▶ Dataset records
· · ·
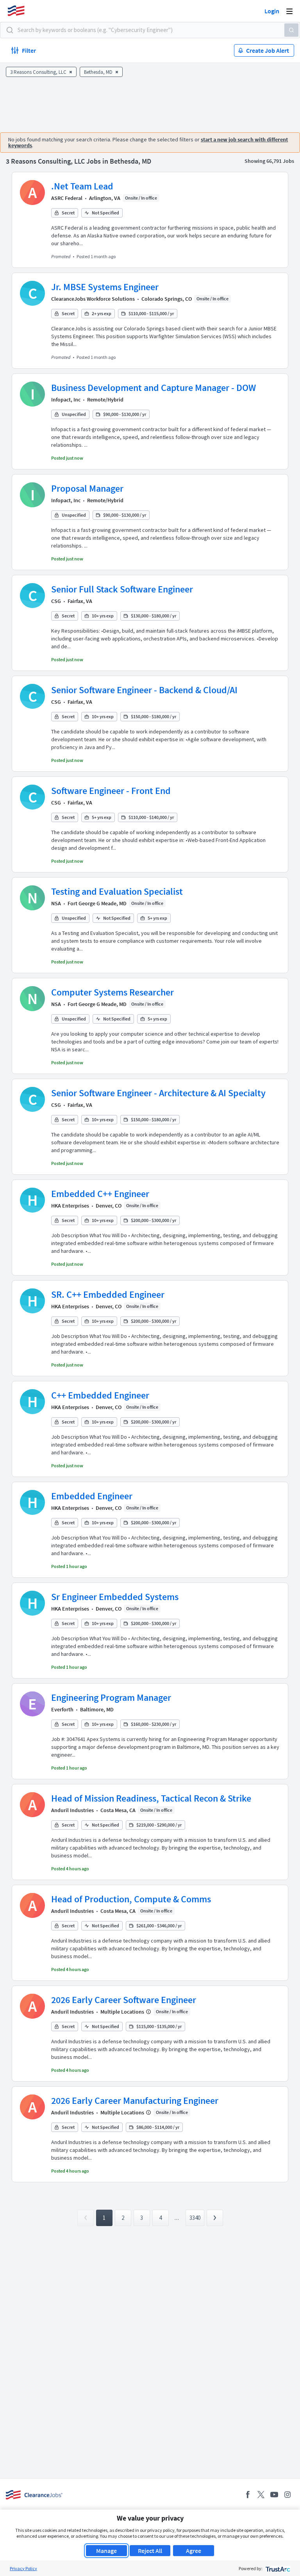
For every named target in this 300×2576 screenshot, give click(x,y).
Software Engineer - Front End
· · ·
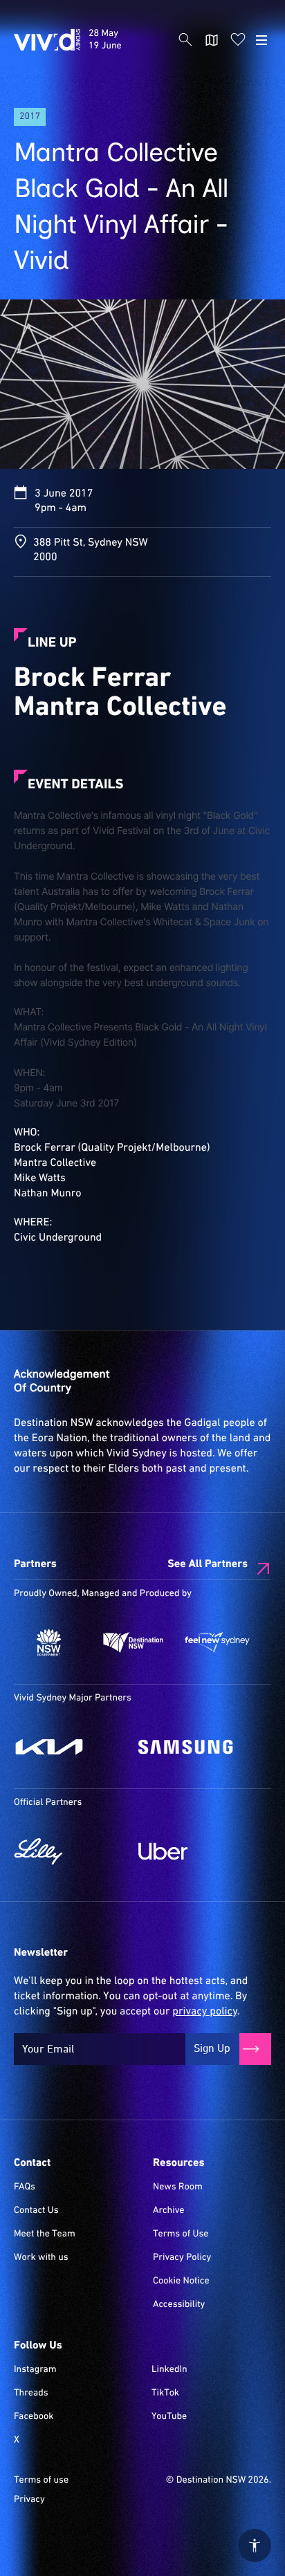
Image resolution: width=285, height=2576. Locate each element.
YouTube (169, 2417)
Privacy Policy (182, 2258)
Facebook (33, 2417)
· · ·
▶ Assignment
Restate word for word the entries above, starting at the line with "For every named" and ending at the line with "Software Engineer - Front End", inclusive, and no others.

▶ Response area
For every named target in this 300×2576 screenshot, give click(x,y).
Software Engineer - Front End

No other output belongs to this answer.